そろそろトレセン学園も夏季休暇に入りそうなある日の放課後の廊下。ライスは沈んだ気持ちで歩いている……。周りのみんなが心配そうな表情をしているけど……ハァ。
「ファントムさんに謝れなかった……」
昨日の件のことでファントムさんに謝りたいって思ってたのに、不思議なくらいタイミングが合わなかった。
昨日ファントムさんは菊花賞に出走しないライスのことを説得してくれた。でも、ライスはそんなファントムさんに対して酷いことを言ってしまった。心配してくれているファントムさんに対して、ライスは放っておいて、ライスの気持ちも分からないのにって言ってしまった。
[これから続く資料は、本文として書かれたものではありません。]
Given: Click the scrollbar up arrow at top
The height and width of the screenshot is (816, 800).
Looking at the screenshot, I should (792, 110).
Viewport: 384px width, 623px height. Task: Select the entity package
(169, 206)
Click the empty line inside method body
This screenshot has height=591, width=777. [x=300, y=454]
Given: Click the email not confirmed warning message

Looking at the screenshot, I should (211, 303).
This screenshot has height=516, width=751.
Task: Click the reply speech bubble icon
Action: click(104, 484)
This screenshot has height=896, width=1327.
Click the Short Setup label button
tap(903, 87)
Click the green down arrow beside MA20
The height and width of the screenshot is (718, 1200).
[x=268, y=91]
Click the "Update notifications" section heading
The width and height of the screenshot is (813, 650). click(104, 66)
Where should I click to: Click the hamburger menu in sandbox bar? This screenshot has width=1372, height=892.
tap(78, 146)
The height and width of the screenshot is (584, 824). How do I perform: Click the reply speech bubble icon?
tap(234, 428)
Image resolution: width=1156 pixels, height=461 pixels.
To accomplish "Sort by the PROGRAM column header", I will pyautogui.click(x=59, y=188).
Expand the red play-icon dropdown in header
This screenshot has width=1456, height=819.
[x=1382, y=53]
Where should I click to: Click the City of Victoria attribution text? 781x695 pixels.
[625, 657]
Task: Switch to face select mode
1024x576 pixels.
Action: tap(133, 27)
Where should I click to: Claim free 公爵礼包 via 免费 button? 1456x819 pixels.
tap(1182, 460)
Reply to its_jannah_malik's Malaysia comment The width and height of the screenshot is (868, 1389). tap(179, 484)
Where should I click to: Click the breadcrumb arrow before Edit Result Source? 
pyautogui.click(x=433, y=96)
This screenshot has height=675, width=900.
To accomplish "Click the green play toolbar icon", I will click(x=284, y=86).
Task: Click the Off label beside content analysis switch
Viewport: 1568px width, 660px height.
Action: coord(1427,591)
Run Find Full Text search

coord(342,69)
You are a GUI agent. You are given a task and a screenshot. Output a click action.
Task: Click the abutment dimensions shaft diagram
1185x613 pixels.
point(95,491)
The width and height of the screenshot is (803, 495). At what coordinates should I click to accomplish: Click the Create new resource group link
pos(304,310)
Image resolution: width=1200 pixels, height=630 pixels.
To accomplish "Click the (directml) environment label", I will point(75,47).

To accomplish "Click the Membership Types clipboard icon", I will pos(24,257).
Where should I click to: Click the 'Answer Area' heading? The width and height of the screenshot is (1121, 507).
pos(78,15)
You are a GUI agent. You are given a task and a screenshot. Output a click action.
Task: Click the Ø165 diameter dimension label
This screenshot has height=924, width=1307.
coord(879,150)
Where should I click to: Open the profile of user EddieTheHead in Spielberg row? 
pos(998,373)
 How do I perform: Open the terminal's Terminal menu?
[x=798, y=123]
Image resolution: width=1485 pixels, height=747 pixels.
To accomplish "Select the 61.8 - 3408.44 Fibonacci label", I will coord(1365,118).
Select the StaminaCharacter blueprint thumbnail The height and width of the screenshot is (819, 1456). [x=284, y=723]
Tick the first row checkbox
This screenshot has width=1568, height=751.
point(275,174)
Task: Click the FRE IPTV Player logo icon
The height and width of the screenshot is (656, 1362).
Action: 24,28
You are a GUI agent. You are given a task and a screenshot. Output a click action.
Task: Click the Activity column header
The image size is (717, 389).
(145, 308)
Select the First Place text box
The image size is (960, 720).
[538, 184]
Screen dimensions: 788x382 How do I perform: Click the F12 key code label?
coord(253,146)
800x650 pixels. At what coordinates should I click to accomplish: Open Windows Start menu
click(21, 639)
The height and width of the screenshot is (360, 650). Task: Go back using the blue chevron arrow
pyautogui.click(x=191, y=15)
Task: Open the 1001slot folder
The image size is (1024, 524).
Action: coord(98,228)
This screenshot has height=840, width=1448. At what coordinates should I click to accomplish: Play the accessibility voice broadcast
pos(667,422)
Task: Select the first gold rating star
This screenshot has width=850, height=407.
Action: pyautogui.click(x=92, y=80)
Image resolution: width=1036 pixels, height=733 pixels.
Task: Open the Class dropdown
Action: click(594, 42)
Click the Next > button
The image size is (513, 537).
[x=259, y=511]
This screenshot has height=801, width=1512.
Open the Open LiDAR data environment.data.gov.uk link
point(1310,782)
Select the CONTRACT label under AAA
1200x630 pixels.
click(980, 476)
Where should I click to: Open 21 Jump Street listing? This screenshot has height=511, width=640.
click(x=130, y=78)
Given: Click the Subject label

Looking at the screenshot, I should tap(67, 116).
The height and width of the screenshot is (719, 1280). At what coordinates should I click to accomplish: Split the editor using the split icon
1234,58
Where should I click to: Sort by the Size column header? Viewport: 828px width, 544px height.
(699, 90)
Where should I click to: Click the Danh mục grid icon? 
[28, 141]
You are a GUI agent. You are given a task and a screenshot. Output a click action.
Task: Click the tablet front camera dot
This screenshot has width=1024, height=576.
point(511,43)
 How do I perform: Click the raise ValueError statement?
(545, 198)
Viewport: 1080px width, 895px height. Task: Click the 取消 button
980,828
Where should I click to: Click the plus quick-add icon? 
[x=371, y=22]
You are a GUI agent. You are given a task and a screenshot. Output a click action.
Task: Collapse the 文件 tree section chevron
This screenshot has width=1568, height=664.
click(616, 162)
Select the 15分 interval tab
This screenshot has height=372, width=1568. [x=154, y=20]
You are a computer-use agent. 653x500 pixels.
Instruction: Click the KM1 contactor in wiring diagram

後になって冷静になると、ライスが強くなるために頑張ってくれたファントムさんに対して酷い物言いだったって思った。だから、今日謝ろうと思ったんだけど……。
例えば廊下でファントムさんの姿を見た時。
『ふ、ファントムさん……あ、あの……ッ!』
『待っていたよファントム。さぁ、中に入ってくれ』
ファントムさんは会長さんと一緒に生徒会室に入っていっちゃったり。
『あ……。ふ、ファントムさん……』
『……丁度良かったブライアン。相談事があるんだけど』
『アンタが私にだと?一体何の相談だ?生憎と、役に立つとは思えんぞ』
『……まぁまぁ。気楽に聞いてくれるだけでもいいから』
『……まぁいい。飯を食いながらでもよければ聞いてやる』
ブライアンさんと、途中で混ざったハヤヒデさんと会話を始めてしまったり。
『ファント『ふぅム、ファントム君が相談とは珍しいねぇ?』ムさ……』
『私達で、良ければ。相談に、乗ります』
『……助かる。実は』
『……部屋に入っちゃった』
タキオンさん達とそのまま旧理科準備室に入っていってしまったり……。最終的に、すでに日も暮れてきた時間帯になってもライスはファントムさんに謝れないでいた。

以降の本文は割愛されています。